The London human rights barrister was warned by Egyptian officials, which Amal explained to The Guardian:
When I went to launch the report, first of all they stopped us from doing it in Cairo. They said: ‘Does the report criticise the army, the judiciary, or the government?’ We said: ‘Well, yes.’ They said: ‘Well then, you’re risking arrest.’
The International Bar Association’s report suggested that the government was not as independent as it could be. Amal and her team had several recommendations, including ending the practice allowing “Egyptian officials to handpick judges for certain politicised cases”.
“That recommendation wasn’t followed,” Amal said, “and we’ve seen the results of that in this particular case where you had a handpicked panel led by a judge who is known for dispensing brutal verdicts. And this one was no different.”
Amal and her team were representing Peter Greste, Baher Mohamed, and Mohamed Fahmy, who all received stiff jail sentences (7-10 years) in June by Judge Mohamed Nagy Shehata, for endangering Egypt’s national security.

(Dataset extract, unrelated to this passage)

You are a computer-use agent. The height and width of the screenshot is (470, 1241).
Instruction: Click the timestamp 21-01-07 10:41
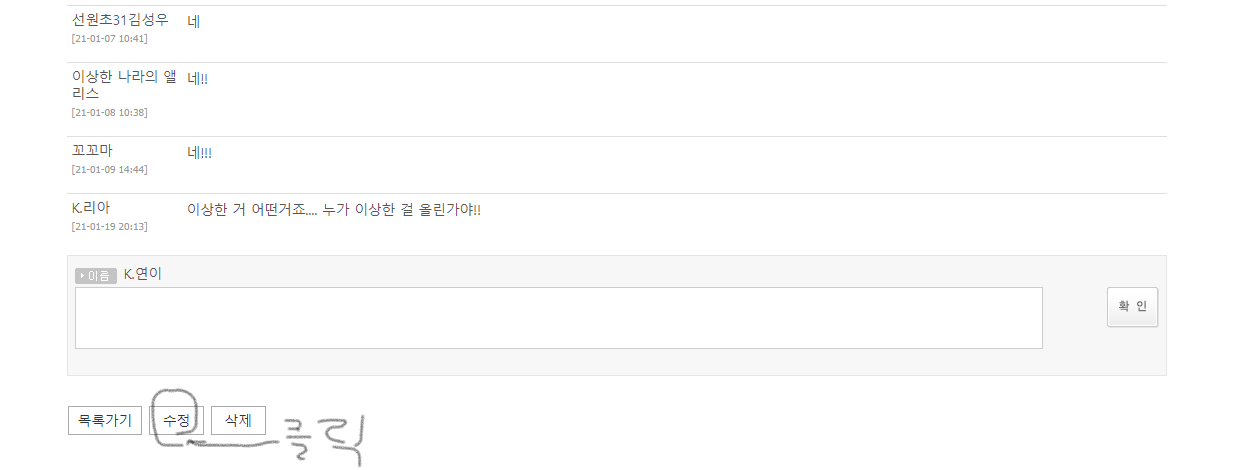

Although there was a new judge for a New Year’s Day retrial, Clooney didn’t think the outcome would be any different.
If the idea is: well, there were errors and now there’s going to be a retrial, but then the retrial operates on the same basis as the original one, that doesn’t really mean much…We have to continue and double our efforts to achieve his release in other ways. Unfortunately we have to conclude that we can’t rely on these Egyptian court processes to achieve a fair or swift result.
Since her gorgeous wedding to George Clooney in Venice, Amal has continued working full-time (including traveling to Greece to discuss the country’s bid for the return of the Parthenon marbles from Britain) and was also named Barbara Walters‘ “Most Fascinating Person of 2014”.